Para Bruno Paes Manso, do NEV-USP, as prisões se consolidaram entre os governantes como o principal remédio para tentar controlar o crime no Brasil, mas o movimento que parecia irreversível, como se não houvesse alternativas, dá sinais de mudança. "As grandes rebeliões a partir de janeiro de 2017 parecem ter revelado para essas autoridades que as doses excessivas dessa solução podiam produzir efeitos colaterais indesejados e de grande dimensão."
São Paulo, que é o estado com a maior população carcerária do país, também conseguiu reduzir o número de presos. São 225.874 detentos para 141.871 vagas. O número de vagas caiu em um ano (eram 148.828), mas o de presos também diminuiu (eram 233 mil).
A SAP (Secretaria da Administração Penitenciária) diz que tem participado ativamente na realização de audiências de custódia, "o que tem colaborado de forma decisiva para reduzir o número de inclusões de pessoas presas em flagrante no sistema penitenciário". "O estado de São Paulo é pioneiro em audiência de custódia: em 24 horas o preso em flagrante é apresentado ao juiz, promotor público e a um defensor, podendo responder ao processo em liberdade dependendo da análise do juiz", diz, na nota.
Além das audiências de custódia, a SAP diz que mantém parcerias com a Defensoria Pública e a Corregedoria Geral de Justiça para prestação de assistência judiciária aos sentenciados e a realização de mutirões para análise dos pedidos de progressão de regime.
Presos provisórios
Este não é o primeiro ano em que o percetual de presos provisórios apresenta queda no país. Segundo o levantamento feito pelo G1 em 2015, o índice era de 38,6%, chegando a 37,1% em 2017 e caindo para 34,4% em janeiro deste ano.
Piauí é o estado com mais presos provisórios do país (60,4%), mais uma vez.

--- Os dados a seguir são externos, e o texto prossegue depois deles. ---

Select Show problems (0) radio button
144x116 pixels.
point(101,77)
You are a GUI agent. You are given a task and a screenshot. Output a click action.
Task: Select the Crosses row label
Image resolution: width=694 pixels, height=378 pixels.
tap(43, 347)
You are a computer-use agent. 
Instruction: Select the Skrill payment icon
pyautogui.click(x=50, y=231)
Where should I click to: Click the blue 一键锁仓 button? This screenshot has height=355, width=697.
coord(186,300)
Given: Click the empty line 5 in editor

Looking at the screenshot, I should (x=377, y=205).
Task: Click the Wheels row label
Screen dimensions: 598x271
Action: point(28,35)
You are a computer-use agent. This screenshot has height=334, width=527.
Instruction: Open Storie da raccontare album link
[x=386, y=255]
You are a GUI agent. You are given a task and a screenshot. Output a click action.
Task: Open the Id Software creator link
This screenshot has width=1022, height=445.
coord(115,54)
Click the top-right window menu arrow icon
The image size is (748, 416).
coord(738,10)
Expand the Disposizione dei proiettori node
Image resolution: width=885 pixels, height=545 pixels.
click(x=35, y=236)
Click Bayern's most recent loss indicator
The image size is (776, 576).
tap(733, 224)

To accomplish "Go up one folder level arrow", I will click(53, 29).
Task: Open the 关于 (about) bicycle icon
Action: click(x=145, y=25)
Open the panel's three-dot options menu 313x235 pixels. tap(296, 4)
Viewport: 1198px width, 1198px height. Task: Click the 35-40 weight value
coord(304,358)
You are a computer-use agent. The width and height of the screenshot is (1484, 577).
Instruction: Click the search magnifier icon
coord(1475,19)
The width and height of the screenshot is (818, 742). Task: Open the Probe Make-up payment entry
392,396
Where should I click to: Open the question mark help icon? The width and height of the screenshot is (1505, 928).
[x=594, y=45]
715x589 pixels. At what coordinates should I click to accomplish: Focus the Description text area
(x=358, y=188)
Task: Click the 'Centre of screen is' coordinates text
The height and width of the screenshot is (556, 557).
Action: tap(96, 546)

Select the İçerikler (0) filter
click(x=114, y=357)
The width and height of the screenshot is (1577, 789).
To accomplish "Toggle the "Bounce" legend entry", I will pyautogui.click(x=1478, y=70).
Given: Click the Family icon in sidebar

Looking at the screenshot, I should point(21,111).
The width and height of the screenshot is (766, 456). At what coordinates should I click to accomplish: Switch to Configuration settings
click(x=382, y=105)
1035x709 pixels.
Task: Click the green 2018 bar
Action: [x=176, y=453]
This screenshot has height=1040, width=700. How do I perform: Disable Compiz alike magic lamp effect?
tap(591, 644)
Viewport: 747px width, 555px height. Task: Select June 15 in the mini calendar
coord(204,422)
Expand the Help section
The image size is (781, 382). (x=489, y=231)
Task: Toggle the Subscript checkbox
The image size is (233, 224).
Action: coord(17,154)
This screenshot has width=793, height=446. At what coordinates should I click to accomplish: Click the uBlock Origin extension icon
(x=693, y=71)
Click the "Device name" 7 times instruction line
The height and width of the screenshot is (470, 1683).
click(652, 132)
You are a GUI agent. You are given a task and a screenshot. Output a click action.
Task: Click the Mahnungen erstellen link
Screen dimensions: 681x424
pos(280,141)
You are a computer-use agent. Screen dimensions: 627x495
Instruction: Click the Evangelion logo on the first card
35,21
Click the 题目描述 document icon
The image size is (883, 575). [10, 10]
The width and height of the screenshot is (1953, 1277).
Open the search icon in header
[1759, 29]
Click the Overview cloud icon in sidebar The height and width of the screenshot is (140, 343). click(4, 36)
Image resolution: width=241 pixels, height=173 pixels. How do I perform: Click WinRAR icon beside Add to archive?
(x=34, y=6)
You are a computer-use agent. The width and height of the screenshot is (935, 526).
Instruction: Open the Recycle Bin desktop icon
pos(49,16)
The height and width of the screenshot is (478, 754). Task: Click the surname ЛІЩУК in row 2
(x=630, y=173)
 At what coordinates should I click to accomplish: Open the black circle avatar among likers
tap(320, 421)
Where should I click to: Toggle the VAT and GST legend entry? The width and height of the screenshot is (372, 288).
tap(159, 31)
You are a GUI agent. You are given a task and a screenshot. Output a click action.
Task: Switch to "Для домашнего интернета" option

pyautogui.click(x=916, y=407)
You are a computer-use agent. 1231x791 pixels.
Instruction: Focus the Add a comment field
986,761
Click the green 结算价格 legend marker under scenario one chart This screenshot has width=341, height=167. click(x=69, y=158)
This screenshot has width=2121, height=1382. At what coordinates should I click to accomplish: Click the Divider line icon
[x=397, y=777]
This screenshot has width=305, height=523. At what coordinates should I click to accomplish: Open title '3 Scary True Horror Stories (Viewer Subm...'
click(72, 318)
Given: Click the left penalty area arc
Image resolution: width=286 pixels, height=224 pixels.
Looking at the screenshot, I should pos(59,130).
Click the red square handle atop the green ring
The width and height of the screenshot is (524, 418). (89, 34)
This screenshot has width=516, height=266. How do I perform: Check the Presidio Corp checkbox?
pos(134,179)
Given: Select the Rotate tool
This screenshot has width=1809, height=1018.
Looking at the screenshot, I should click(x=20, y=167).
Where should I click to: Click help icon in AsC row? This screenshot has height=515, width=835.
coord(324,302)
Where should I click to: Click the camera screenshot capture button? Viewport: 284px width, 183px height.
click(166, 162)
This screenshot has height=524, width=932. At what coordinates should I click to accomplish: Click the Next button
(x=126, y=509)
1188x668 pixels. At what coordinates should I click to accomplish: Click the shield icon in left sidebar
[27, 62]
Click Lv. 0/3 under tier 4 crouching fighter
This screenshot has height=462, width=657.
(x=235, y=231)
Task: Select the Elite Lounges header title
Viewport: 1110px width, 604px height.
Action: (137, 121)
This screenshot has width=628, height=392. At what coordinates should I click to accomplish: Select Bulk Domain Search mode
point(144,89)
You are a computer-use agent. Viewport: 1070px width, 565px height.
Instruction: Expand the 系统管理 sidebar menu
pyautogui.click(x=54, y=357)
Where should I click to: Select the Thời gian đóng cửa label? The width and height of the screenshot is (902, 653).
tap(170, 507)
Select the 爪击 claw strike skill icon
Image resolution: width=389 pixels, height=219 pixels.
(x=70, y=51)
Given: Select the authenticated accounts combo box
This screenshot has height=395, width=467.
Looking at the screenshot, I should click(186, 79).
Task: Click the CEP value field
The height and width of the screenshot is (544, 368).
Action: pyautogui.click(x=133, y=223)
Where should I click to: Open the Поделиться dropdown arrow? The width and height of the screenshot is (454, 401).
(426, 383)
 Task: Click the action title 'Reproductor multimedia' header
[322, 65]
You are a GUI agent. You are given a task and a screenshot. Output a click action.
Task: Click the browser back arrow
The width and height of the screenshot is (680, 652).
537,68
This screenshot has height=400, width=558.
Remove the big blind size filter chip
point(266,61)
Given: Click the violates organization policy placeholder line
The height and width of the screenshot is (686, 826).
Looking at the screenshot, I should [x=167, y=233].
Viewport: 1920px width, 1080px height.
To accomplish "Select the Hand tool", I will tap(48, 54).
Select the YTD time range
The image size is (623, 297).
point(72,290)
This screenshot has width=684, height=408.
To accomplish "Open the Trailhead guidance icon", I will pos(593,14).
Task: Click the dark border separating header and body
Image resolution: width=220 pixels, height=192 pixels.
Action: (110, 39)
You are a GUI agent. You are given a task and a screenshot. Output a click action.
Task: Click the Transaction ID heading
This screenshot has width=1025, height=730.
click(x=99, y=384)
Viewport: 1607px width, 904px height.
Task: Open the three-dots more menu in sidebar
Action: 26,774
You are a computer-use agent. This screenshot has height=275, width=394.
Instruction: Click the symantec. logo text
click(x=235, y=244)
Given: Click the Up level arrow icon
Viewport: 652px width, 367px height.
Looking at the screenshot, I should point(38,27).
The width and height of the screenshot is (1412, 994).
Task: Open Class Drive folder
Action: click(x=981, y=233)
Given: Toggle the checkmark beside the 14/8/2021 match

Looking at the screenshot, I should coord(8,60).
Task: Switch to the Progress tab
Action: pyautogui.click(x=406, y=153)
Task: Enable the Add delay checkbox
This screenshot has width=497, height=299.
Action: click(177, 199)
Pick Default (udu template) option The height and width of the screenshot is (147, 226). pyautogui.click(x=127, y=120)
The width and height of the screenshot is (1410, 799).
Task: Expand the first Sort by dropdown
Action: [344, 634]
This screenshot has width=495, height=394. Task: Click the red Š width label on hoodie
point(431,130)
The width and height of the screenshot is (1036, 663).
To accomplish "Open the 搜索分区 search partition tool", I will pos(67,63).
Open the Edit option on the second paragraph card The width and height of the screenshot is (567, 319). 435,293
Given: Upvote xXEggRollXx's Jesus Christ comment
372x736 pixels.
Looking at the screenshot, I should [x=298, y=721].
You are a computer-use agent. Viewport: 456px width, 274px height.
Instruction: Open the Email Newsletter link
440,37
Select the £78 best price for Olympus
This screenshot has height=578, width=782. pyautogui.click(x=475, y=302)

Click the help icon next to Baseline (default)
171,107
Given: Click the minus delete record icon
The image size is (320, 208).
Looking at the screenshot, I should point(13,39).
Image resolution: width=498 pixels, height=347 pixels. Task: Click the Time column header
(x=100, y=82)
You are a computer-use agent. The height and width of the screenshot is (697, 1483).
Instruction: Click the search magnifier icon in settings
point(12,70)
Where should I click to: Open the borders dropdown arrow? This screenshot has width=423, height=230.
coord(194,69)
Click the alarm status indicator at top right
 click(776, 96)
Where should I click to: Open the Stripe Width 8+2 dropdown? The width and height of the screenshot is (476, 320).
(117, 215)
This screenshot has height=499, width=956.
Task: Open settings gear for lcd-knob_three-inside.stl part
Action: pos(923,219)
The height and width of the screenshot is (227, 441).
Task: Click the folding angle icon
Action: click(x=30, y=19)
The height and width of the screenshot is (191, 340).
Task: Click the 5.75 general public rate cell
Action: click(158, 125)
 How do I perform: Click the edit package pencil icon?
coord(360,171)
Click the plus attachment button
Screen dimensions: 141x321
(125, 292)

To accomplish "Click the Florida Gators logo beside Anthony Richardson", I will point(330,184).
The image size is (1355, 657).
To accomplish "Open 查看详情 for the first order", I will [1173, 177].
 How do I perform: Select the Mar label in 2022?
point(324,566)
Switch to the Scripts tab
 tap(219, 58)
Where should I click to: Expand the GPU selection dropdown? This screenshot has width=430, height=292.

Apesar de ter diminuído em quase 5 pontos percentuais o índice em um ano, o estado ainda ocupa a primeira posição no Brasil. Segundo o Tribunal de Justiça do Piauí, "o percentual é alto e decorre do elevado número de prisões em flagrante, diariamente, uma vez que, nas audiências de custódia, cerca de 46% dos presos são liberados, com ou sem medidas alternativas à prisão".
O TJ-PI afirma ainda que tem adotado medidas para a diminuição do número de presos provisórios, como a realização de mutirões de julgamento de processos e o acompanhamento dos processos com réus presos. De acordo com o órgão, o número de julgamentos no estado tem aumentado.
Participaram desta etapa do projeto:
Coordenação: Athos Sampaio e Thiago Reis
Dados e reportagem: Clara Velasco e Gabriela Caesar
Pré-produção: Megui Donadoni
Produção: Cau Rodrigues e Derek Gustavo (G1 AL), Adneison Severiano (G1 AM), John Pacheco (G1 AP), André Teixeira e Cínthia Freitas (G1 CE), Manoela Albuquerque (G1 ES) Juliana Peixoto, Marina Pereira e Valdivan Veloso (G1 Grande MG), Paula Resende (G1 GO), Henrique Soares, Marina Meireles e Pedro Alves (G1 PE), Erick Gimenes (G1 PR), Anderson Barbosa (G1 RN)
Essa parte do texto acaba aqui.